--- Records for processing ---
· · · · · · ·

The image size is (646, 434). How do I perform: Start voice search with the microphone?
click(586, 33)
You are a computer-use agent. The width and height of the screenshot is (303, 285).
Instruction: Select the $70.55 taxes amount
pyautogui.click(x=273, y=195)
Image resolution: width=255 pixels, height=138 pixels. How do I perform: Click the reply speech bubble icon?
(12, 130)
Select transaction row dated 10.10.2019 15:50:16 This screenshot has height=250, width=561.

· · · · · · ·

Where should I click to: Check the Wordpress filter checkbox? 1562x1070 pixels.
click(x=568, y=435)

· · · · · · ·

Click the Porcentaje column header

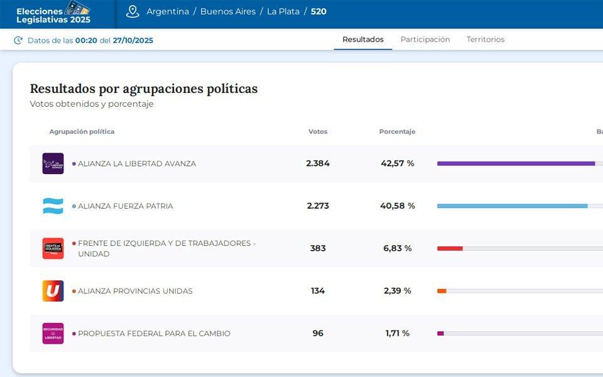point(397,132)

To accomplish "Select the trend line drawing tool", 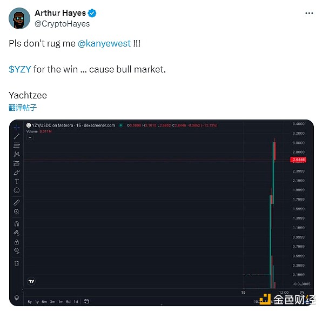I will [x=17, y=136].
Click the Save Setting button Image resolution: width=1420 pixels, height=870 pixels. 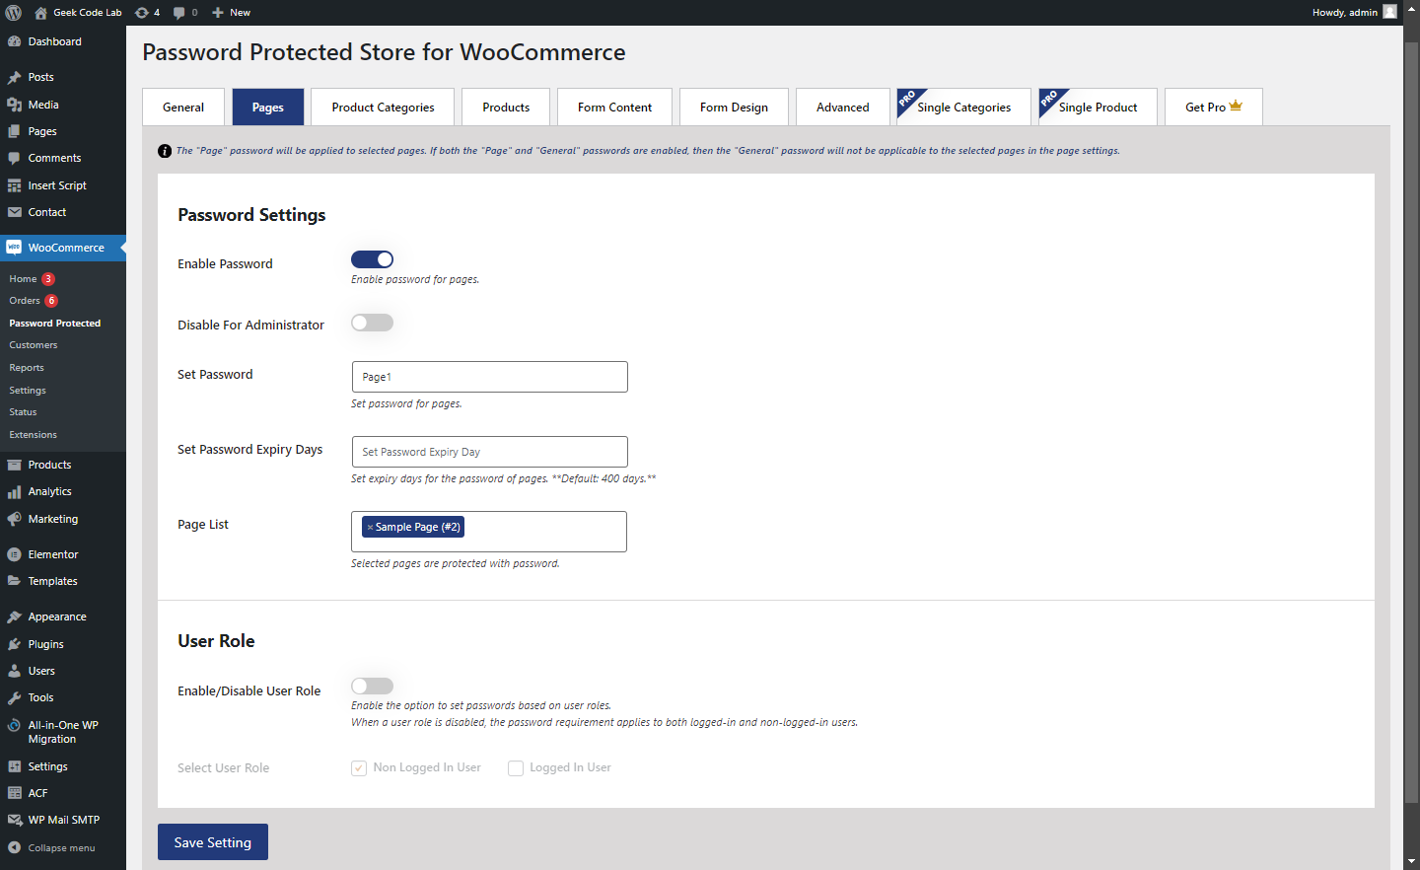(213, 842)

· · · · · · ·

--- To do ---
Would you copy, unchanged, the stretch of the records above that begins at the line containing "The image size" and ends at the line containing "Select transaction row", and only that?

--- Response for this exercise ---
The image size is (646, 434). How do I perform: Start voice search with the microphone?
click(586, 33)
You are a computer-use agent. The width and height of the screenshot is (303, 285).
Instruction: Select the $70.55 taxes amount
pyautogui.click(x=273, y=195)
Image resolution: width=255 pixels, height=138 pixels. How do I perform: Click the reply speech bubble icon?
(12, 130)
Select transaction row dated 10.10.2019 15:50:16 This screenshot has height=250, width=561.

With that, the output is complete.